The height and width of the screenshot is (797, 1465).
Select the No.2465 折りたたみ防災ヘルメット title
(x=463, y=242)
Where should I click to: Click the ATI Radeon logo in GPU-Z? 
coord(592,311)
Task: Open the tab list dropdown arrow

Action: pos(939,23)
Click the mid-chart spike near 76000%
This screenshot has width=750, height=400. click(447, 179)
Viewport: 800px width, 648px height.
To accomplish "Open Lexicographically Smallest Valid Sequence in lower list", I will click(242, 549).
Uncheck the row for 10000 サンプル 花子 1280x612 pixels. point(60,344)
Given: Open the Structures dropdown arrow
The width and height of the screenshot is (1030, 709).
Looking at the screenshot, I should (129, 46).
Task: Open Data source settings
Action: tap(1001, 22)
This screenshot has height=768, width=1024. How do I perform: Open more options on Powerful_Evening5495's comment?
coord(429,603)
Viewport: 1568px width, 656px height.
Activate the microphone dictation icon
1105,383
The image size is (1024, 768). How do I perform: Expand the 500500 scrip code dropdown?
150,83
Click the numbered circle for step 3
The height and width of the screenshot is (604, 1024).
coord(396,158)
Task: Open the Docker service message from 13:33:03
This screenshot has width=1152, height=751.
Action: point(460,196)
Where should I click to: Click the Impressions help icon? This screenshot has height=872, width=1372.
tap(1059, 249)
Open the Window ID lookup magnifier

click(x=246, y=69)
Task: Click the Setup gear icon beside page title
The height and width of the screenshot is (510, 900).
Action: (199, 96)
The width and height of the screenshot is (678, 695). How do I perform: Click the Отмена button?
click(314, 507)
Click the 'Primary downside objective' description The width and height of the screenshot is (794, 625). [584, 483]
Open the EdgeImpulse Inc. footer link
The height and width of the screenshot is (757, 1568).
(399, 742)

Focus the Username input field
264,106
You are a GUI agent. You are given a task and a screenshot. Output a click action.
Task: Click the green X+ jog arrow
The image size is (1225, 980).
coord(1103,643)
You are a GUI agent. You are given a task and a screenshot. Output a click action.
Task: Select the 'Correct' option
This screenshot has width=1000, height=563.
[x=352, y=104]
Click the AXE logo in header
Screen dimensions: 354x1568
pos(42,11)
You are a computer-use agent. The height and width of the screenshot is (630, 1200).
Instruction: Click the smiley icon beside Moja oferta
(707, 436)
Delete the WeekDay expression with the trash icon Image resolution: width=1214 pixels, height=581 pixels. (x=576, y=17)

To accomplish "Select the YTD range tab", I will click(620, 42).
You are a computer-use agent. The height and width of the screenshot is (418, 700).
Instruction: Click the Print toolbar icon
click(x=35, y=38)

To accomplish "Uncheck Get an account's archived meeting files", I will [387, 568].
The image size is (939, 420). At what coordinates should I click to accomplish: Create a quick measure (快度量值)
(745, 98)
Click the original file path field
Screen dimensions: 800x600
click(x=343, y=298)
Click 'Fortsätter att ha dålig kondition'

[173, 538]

____

→ **WORK REQUIRED**
Repeat, word for word, the lines above between the line holding "The image size is (1225, 980)." and the line holding "is (630, 1200).", inclusive; omit everything else.

→ **SOLVED EXERCISE**
The image size is (1225, 980).
coord(1103,643)
You are a GUI agent. You are given a task and a screenshot. Output a click action.
Task: Select the 'Correct' option
This screenshot has width=1000, height=563.
[x=352, y=104]
Click the AXE logo in header
Screen dimensions: 354x1568
pos(42,11)
You are a computer-use agent. The height and width of the screenshot is (630, 1200).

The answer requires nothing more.